NANDフラッシュ、価格上昇も好調に成長 〜クラウド用SSDにも期待

 NANDフラッシュの価格が上昇しているにもかかわらず、NANDフラッシュ販売高は2013年第2四半期(4〜6月)に前期比11%増という好調な成長を示し、2012年上半期比でも30%増を記録した。

 64GbitのNANDフラッシュ・チップの価格は、2013年前半に3.69ドルだったが、現在では7.50ドルに高騰している。

 コンピュータワールドが報じた市場調査会社トレンドフォース(TrendForce)の調べによると、業務用eMMC(multi-embedded multi-media cards)とソリッド・ステート・ドライブ(SSD)の出荷数は2013年の上半期に堅調に増加し、出荷高は前年同期比11.2%増の総額57.7億ドルに達した。
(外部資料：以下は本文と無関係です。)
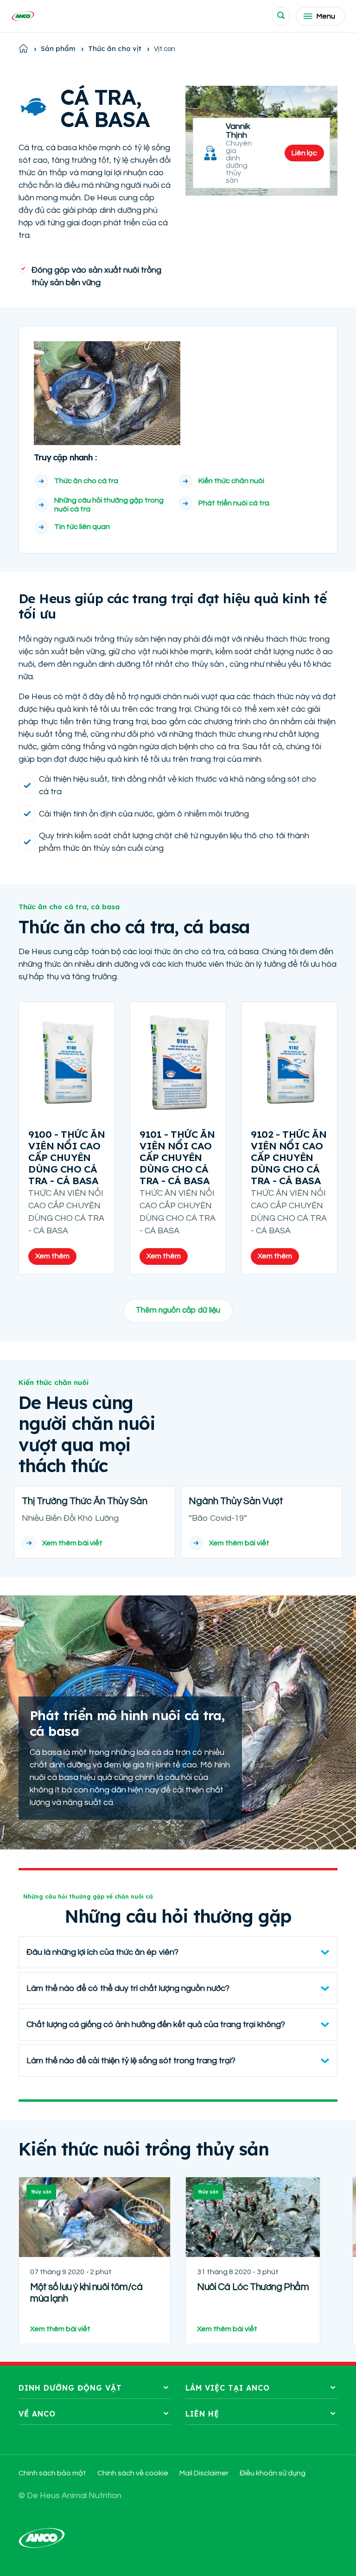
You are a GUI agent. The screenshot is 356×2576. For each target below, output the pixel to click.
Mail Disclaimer (204, 2473)
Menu (326, 16)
 NANDフラッシュ・チップ市場の世界最大手は韓国サムスン電子。第2四半期における同社のNANDフラッシュ・チップ販売高は22億ドルを記録し、市場全体の37.8%を占めた。

 同業界2位の東芝は、17億ドルを売り上げて28.7%を占め、3位のSKハイニックス(SK Hynix)は8億4000万ドルで14.5%、4位のマイクロンは6億7800万ドルで11.7%、5位のインテルは4億1300万ドルで7.2%を占めた。

 サムスンが首位を堅持している背景には、スマートフォンとタブレットに搭載されるフラッシュの需要増がある。それに加えて、サムスンは、SSDとeMMC、そしてeMCP(embedded multi-chip package)でも好調を維持している。大量発注に応じられる生産力が取引相手に安心感を与えていることもサムスンの強みだ。

 今後は、データ・センターによるクラウド電算向けに使われる業務用SSDが需要を伸ばす可能性がある。その市場ではインテルが需要喚起を強める戦略を展開していることから、インテルの躍進という筋書きも考えられる。